I set up with a hammock seat on a nice spot. Wife was with me. I put my bow on a bow stand. Had an arrow knocked and ready to go. Well, she gets up for some reason and finds out how sharp the broadhead is. We had to do a little back country first aid.


----------



## 660griz (Sep 11, 2015)

smokey30725 said:


> They aren't capri pants are they?



Yes. But camo cause I aint no girly man.


----------



## 660griz (Sep 11, 2015)

WaltL1 said:


> Ok yeah thats fair. Just the 2 weeks in Colorado is worth a long list of honey do's.
> And yeah lets hear about your hunt.
> A friend of mine got a nice fat cow elk with his bow. Had to be the most delicious meat Ive ever eaten.

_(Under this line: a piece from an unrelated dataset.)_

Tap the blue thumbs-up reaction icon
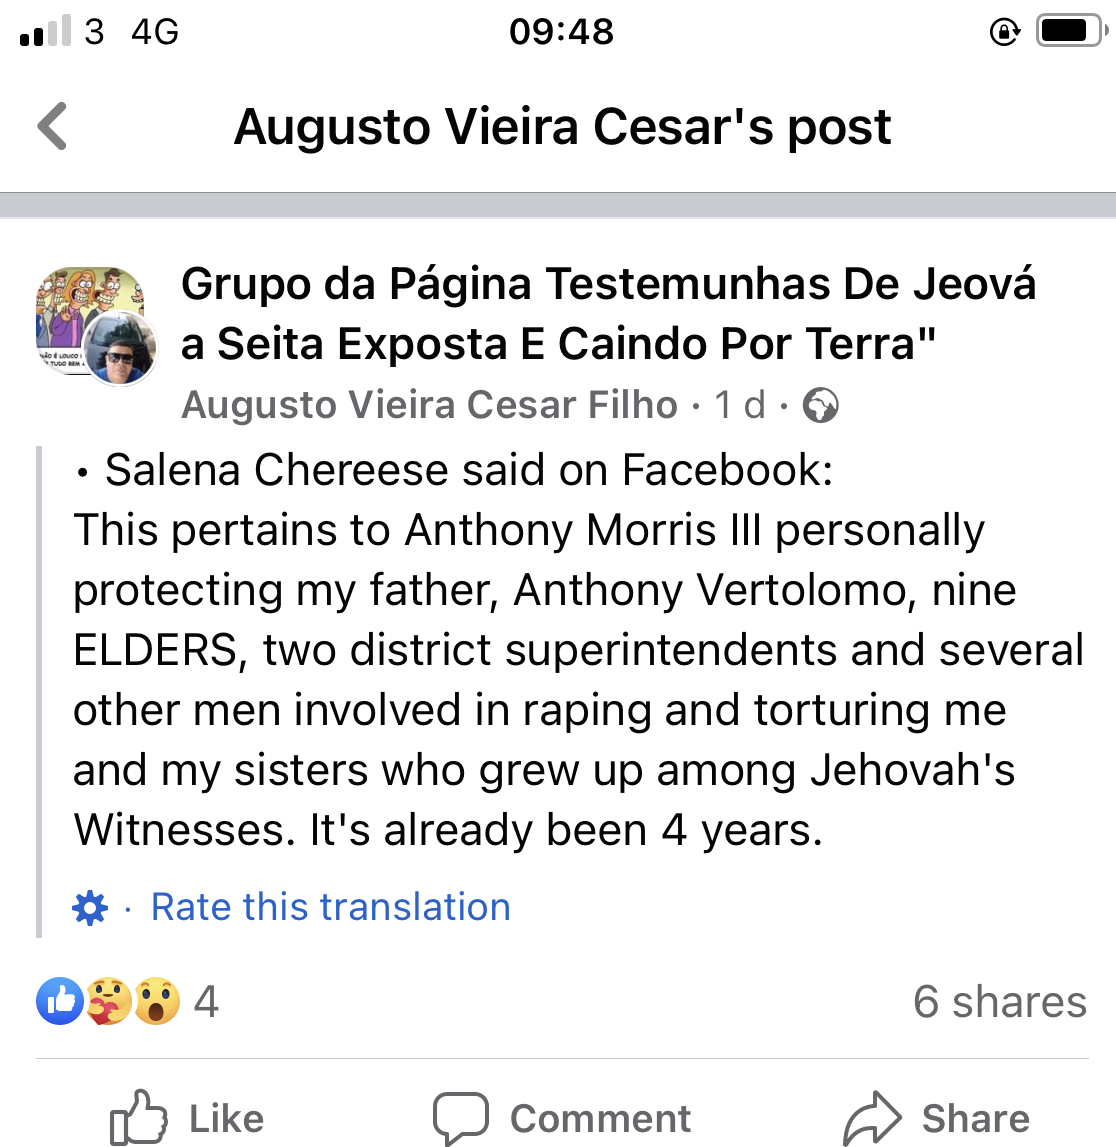This screenshot has height=1147, width=1116. click(x=60, y=1001)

I do regret not shooting the cow...now. At the time, seemed like a good idea.
You know, can't breath and all.


----------



## WaltL1 (Sep 11, 2015)

660griz said:


> I do regret not shooting the cow...now. At the time, seemed like a good idea.
> You know, can't breath and all.


Yeah the altitude is no joke. We did some mountain training in Colorado when I was in the service. I was young and in top physical condition but you figure out real quick up there aint the same as down here.


----------



## SemperFiDawg (Sep 17, 2015)

StripeRR HunteRR said:


> Ya'll have fun. Everyone be safe, again. I'm trying to decide if I want to risk a couple hour fishing trip this weekend with me being on call. Spoon season is running out....



If you got a wife Spoon season never runs out.  That's the advantage of having one.


----------